そして、日本の企業が、DXに遅れている理由を、伊藤特任教授は、「手なり文化があるため」と指摘する。
「日本の企業の多くは、システムの部分最適、複雑化の課題を抱えている。各事業の個別最適化を優先した結果、システムが複雑化し、企業全体でのシステム管理、データ管理が困難に陥り、全体最適化が難しくなっている。業務にあわせたスクラッチ開発が多用され、カスタマイズが好まれ、その結果、個々のシステムが独自化、特殊化している状況にある」とする。
また、手なり文化の2つめの事象として、「経営者の先送り意識がある」とも指摘する。「現状、問題なく稼働しており、誰も困っていないため、経営者も、システムがレガシーであるという自覚がない。また、仮にレガシーであると認識していても、根本的な解決のためには、長い時間と大きな費用を要する上、手戻りなどの失敗リスクがあるため、刷新に着手しにくく、問題を先送りにしている」とする。
そして、手なり文化の3つめの要素として、「DXに対する経営層のコミットが薄い」とする。「経営者のなかには、改修して使い続けたほうが安全だと判断するケースが多く、デジタル部門を設置していても、そこに対して経営者は明確な指示が出せないという課題がある」とする。この結果、レガシーが残り、DXが進まないという事態に陥っているというわけだ。

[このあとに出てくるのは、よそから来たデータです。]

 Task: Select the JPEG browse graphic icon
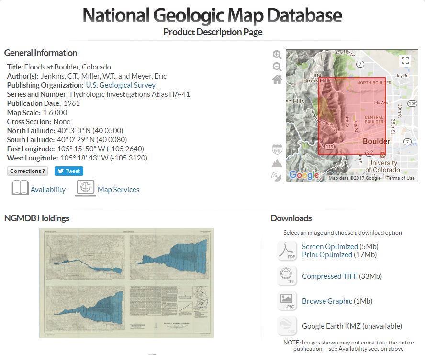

ここに、経済産業省が発表したDXレポートで示した「2025年の崖」の背景がある。
DXレポートでは、現行の技術やビジネスに固執することで、保守費の高騰だけでなく、業務プロセスの改革ができず、その結果、2025年には。21年以上も稼働している老朽化したシステムが6割以上を占め、老朽システムを起因としたトラブルが3倍となり、毎年12兆円もの経済的損失を生むことになると予測されている。日本の企業が置かれた大きな課題がここにある。